TASK TO CARRY OUT - Please transcribe the listing below, from its start down to the line containing "y-right-tick-label: 0.8 is", with both ends included. Leave the pictures out of your copy.

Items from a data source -
================

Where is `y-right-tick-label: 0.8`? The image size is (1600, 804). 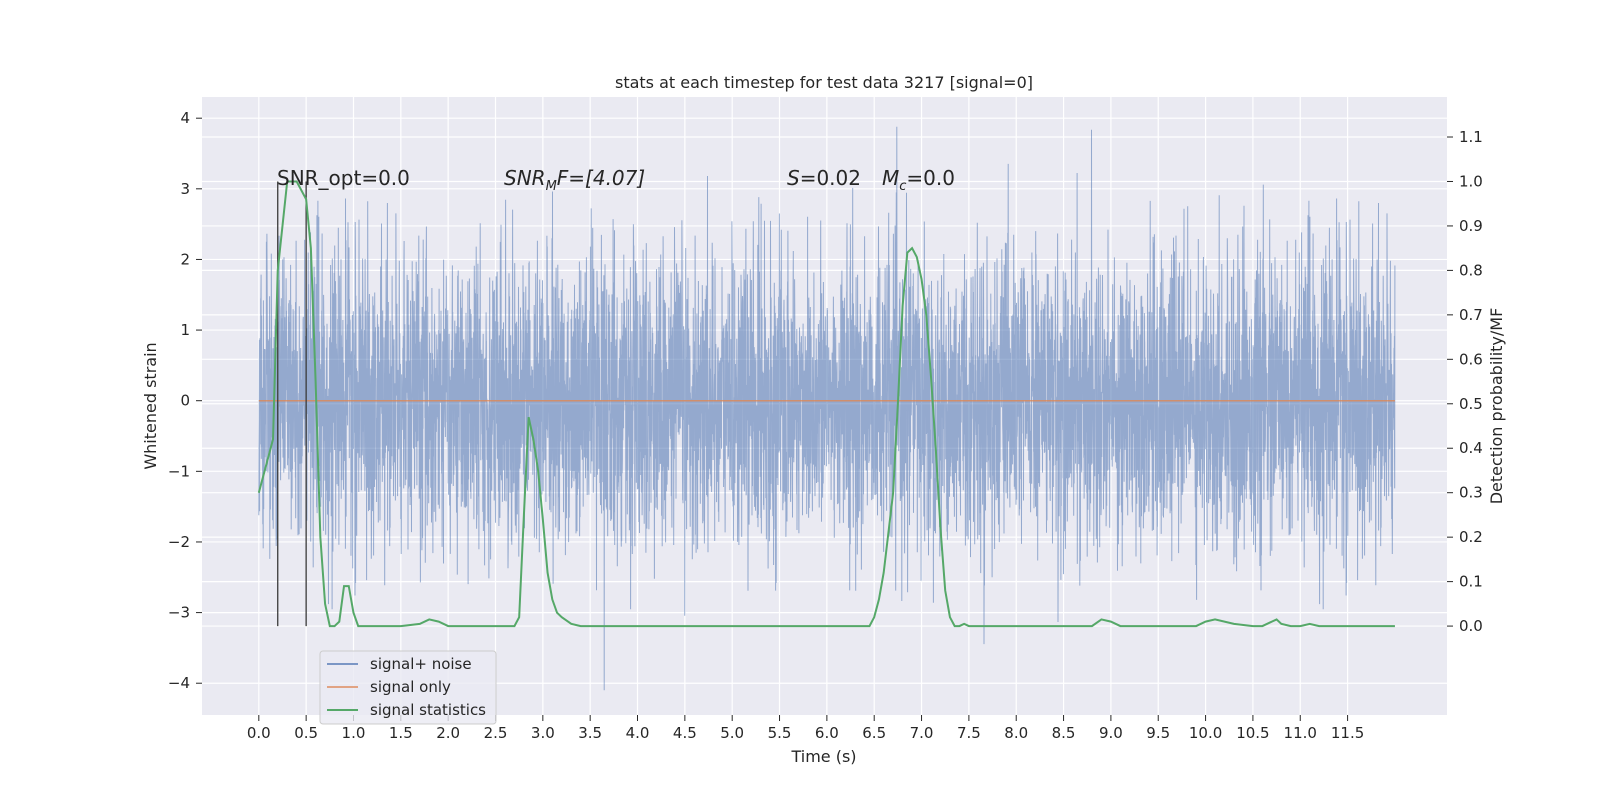
y-right-tick-label: 0.8 is located at coordinates (1471, 270).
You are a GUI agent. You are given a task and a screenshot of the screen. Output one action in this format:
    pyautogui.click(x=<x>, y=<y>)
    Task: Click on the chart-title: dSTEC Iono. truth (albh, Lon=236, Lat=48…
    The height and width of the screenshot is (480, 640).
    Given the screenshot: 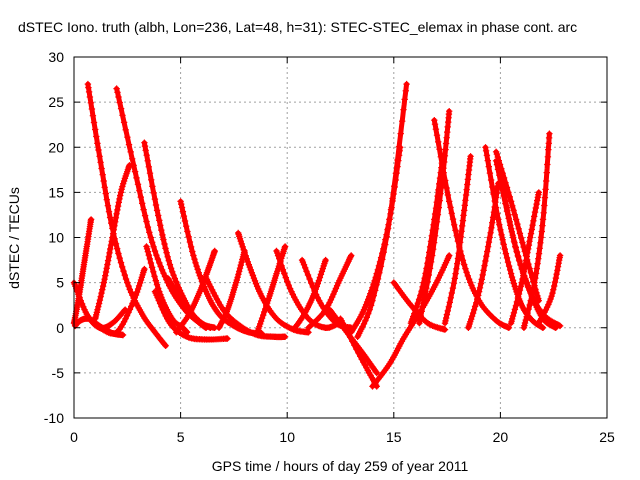 What is the action you would take?
    pyautogui.click(x=298, y=27)
    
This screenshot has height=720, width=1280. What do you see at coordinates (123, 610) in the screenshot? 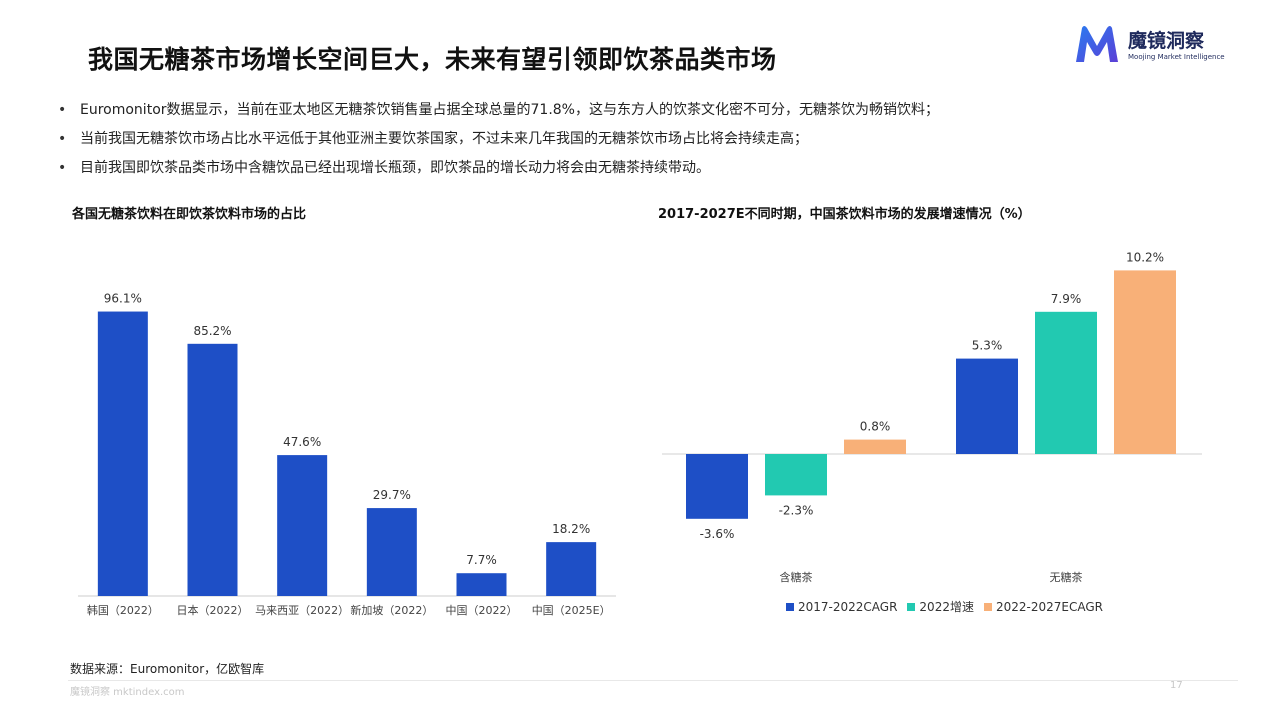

================

TASK RESPONSE -
Where is `y-right-tick-label: 0.8`? The image size is (1600, 804). 
y-right-tick-label: 0.8 is located at coordinates (1471, 270).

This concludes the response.